Em março de 2014 veio uma primeira resposta: a Lava-Jato começou a tarefa de combater a corrupção, fosse de quem fosse. Preferencialmente daqueles que haviam indevidamente se apropriado dos recursos das empresas ou de setores públicos. Foi e continua sendo uma resposta do Poder Judiciário às demandas populares, instituição da democracia brasileira que demonstra ter meios de defendê-la no terreno que lhe cabe.
Mas isto não bastava. Sem entrar em questões jurídicas, vemos que foi a incapacidade do governo Dilma de articular uma resposta à altura da indignação popular, expressa em novas grandes manifestações de rua, e de lidar com a “crise de governabilidade”, os motores que levam ao seu impedimento em agosto de 2016. Este e a assunção de Michel Temer ao governo central dão-se de acordo com a Constituição da República. Era para ser uma resposta no terreno do Poder Executivo ao clamor do povo.
Entretanto, o DNA do PMDB e do próprio Presidente não lhes permite responder à expectativa popular. O governo Temer não consegue mudar o rumo do despenhadeiro para o qual apontava o governo Dilma e aos poucos se tornou refém do “centrão”, a parte mais fisiológica do Poder Legislativo. De tropeço em tropeço, seus esforços principais vão, hoje, no sentido de chegar vivo às eleições de 2018.
É este cenário de longos e sucessivos engodos que, hoje, joga para baixo a expectativa popular em relação à política. Se isto persistir neste tempo de travessia, será o pior, porque é nele que vai ser decidido o futuro do Brasil nos próximos anos. A pergunta que não quer calar é: o que fazer de agora até outubro do próximo ano, diante da campanha pela sucessão presidencial já começada?
A alternativa é, desde já, iniciar a formação de um bloco político de centro-esquerda que mobilize o povo e possa plasmar neste período e em outubro de 2018 uma solução democrática e republicana. Esta é a grande tarefa que está colocada para o vasto mundo que não se identifica com extremismos. Difícil? Sem dúvida, mas é possível realizá-la.
Agora, o primeiro passo nesta direção será lançar um nome que tenha, pelo seu passado, um sólido compromisso com a ética política, experiência administrativa e uma proposta para o futuro do País que coloque os interesses do povo à frente daqueles que vêm marcando a política brasileira nos últimos tempos.

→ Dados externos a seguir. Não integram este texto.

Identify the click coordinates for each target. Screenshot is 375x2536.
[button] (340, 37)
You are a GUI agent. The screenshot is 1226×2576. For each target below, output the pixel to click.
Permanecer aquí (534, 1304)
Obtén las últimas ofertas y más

Até hoje nenhuma pré-candidatura presidencial demonstrou potencial para realizar essa tarefa. Pelo centro surgem nomes, principalmente em São Paulo. Eles não levantam o ânimo, não acendem a esperança das mudanças sonhadas. À exceção do prefeito de São Paulo, que mais parece um pescador de águas turvas, os nomes levantados são de políticos conhecidos, alguns que podem até ser administradores razoáveis, porém incapazes de entusiasmar as multidões.
Mas também se ouve nas redes sociais o nome do senador Cristovam Buarque. Quem escuta ou lê suas propostas percebe que ele é portador de um projeto moderno, centrado na redução das desigualdades e na educação. Seu passado de político é exemplar, nada a ver com a Lava-Jato. Como governador de Brasília fez um trabalho que marcou época.
Quando foi eleito senador, tinha direito a dois salários: um de sua aposentadoria na Universidade de Brasília e outro de parlamentar. Abriu mão de seu salário como senador. Não usa carro oficial, vai para o senado em seu próprio veículo. Rara mercadoria entre os políticos de hoje, ele tem condições para acender a esperança do nosso povo, tornando-se o aglutinador da aliança apontada acima, única que pode tirar o Brasil do lamaçal onde está atolado e levá-lo à posição que todos almejamos.
* Sergio Augusto de Moraes é engenheiro e Conselheiro Vitalício do Clube de Engenharia.